Depois do primeiro golo, tinha de entrar Jardel

Durante 90 minutos, o jogo correu bem ao Benfica, mesmo com Taarabt num lugar estranho ao lado de Gabriel

Não foi com certeza por acaso que, ao ver o Benfica ontem, pela primeira vez pareceu, não jogar melhor, mas jogar de forma mais adulta do que o adversário. Criou perigo quando atacou, soube defender quando tinha de defender, soube tentar congelar o jogo com lesões bastante oportunas, não pareceu uma equipa de juniores como noutras vezes. Mas, por uma vez, a liderança no banco foi muito aproximativa: depois do primeiro golo de Forsberg, tinha de entrar Jardel. E a terceira substituição só aconteceu depois do empate - entrou Jota... Faltou ali qualquer coisa, faltaram mais uns maduros. E o treinador podia ter ajudado.

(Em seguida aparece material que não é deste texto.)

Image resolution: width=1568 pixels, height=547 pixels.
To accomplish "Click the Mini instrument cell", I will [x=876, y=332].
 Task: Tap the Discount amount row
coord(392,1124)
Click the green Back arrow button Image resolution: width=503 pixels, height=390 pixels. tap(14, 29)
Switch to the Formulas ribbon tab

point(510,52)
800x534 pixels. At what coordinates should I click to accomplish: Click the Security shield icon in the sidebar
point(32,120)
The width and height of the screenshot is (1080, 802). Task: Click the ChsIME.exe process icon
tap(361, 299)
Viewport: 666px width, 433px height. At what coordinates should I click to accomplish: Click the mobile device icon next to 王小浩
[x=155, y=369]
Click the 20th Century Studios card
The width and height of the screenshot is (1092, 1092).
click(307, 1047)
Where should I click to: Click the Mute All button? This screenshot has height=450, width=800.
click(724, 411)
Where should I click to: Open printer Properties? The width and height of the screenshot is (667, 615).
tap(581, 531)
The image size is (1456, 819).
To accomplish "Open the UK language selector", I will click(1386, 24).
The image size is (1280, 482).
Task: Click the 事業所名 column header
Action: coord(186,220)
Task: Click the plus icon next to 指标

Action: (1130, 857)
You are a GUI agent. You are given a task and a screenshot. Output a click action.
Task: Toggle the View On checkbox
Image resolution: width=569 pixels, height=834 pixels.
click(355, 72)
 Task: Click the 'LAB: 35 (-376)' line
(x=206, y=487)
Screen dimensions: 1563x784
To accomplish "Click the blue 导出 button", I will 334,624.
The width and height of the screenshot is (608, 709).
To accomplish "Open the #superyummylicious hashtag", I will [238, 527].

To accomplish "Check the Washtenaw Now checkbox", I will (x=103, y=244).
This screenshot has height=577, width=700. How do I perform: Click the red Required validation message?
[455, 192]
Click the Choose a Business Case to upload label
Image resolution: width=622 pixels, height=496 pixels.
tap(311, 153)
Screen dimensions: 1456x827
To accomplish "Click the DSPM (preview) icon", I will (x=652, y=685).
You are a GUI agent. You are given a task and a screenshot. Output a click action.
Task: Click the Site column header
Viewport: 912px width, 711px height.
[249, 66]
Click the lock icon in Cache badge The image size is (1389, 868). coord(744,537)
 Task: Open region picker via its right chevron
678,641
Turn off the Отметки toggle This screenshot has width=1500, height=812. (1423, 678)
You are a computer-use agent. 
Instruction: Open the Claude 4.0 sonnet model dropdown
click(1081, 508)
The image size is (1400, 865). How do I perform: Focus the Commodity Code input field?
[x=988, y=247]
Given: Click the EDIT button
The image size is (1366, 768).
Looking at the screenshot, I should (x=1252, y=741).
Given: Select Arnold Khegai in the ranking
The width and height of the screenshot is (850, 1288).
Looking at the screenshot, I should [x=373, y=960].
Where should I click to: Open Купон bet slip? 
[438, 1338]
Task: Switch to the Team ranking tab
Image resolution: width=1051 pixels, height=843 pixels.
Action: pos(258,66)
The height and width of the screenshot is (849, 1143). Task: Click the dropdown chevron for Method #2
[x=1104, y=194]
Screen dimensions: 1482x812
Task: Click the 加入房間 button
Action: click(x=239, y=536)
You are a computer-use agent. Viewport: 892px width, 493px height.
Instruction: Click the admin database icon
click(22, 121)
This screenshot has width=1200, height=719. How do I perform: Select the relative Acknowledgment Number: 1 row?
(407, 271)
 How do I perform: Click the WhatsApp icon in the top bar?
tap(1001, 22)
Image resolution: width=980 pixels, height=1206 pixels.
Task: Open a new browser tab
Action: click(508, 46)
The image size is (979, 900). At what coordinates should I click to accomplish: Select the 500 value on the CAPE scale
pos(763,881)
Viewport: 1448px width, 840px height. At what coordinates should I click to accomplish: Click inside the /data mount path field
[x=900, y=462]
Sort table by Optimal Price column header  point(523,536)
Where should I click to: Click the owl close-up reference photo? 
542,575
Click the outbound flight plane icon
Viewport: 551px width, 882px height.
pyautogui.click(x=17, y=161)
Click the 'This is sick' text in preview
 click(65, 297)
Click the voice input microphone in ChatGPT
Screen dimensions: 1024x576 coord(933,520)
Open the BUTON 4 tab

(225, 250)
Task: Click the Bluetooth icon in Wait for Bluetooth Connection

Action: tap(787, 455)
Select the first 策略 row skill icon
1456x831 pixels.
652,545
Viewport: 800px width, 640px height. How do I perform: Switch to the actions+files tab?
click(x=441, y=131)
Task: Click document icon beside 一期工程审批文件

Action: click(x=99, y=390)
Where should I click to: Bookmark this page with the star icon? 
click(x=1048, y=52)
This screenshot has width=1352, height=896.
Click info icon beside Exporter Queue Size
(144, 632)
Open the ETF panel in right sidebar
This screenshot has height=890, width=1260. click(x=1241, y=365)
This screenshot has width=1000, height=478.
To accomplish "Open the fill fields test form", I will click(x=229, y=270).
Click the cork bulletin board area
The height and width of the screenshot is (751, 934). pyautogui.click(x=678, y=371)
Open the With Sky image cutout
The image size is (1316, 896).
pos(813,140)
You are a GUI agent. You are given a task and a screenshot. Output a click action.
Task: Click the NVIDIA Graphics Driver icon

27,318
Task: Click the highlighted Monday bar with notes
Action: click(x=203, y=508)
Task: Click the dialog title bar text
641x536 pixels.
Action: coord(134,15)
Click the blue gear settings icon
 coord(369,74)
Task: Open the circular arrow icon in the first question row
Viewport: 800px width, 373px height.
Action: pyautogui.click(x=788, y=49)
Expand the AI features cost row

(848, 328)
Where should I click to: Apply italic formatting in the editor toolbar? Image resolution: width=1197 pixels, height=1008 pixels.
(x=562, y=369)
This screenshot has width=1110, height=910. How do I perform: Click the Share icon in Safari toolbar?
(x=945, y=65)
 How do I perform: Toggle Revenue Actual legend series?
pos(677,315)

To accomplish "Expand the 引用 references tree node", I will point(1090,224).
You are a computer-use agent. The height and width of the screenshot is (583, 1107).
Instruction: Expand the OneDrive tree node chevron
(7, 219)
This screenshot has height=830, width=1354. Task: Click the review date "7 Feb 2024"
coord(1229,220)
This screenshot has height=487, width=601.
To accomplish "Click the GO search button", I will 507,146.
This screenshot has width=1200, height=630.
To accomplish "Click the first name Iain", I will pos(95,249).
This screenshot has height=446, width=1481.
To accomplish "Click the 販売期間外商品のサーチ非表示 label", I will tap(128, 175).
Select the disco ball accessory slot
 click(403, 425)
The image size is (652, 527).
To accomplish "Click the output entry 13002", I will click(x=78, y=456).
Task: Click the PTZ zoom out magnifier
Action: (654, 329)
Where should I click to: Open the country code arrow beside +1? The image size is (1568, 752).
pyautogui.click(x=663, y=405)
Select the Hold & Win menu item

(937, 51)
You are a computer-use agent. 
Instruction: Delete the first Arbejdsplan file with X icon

Durante 90 minutos, o jogo correu bem ao Benfica, mesmo com Taarabt num lugar estranho ao lado de Gabriel. Mas era tudo gente alta e forte, a ocupar mais espaço físico, a ganhar muitos duelos, notando-se confiança entre os jogadores mesmo quando os passes saíam mal. Faltaram os outros seis minutos, porque do outro lado estava uma equipa forte - embora menos do que habitualmente, com muitos problemas na defesa, onde Ampadu fez o primeiro jogo a titular no RB Leipzig e Upamecano nem deveria ter jogado. E a quem um ponto bastava para conseguir um feito inédito - passar à fase a eliminar. Ou seja, havia um prémio grande ali à mão mesmo a 0-2. E chegou lá e nem se pode dizer que não o mereceu, pelo volume de jogo. Porque empatar em Leipzig é um bom resultado, sempre. Só que depois de estar a ganhar 2-0 aos 90" fica sempre aquele sabor... mas basta ver quantos jogos ganhou o Benfica fora de casa nos últimos anos para se perceber isso.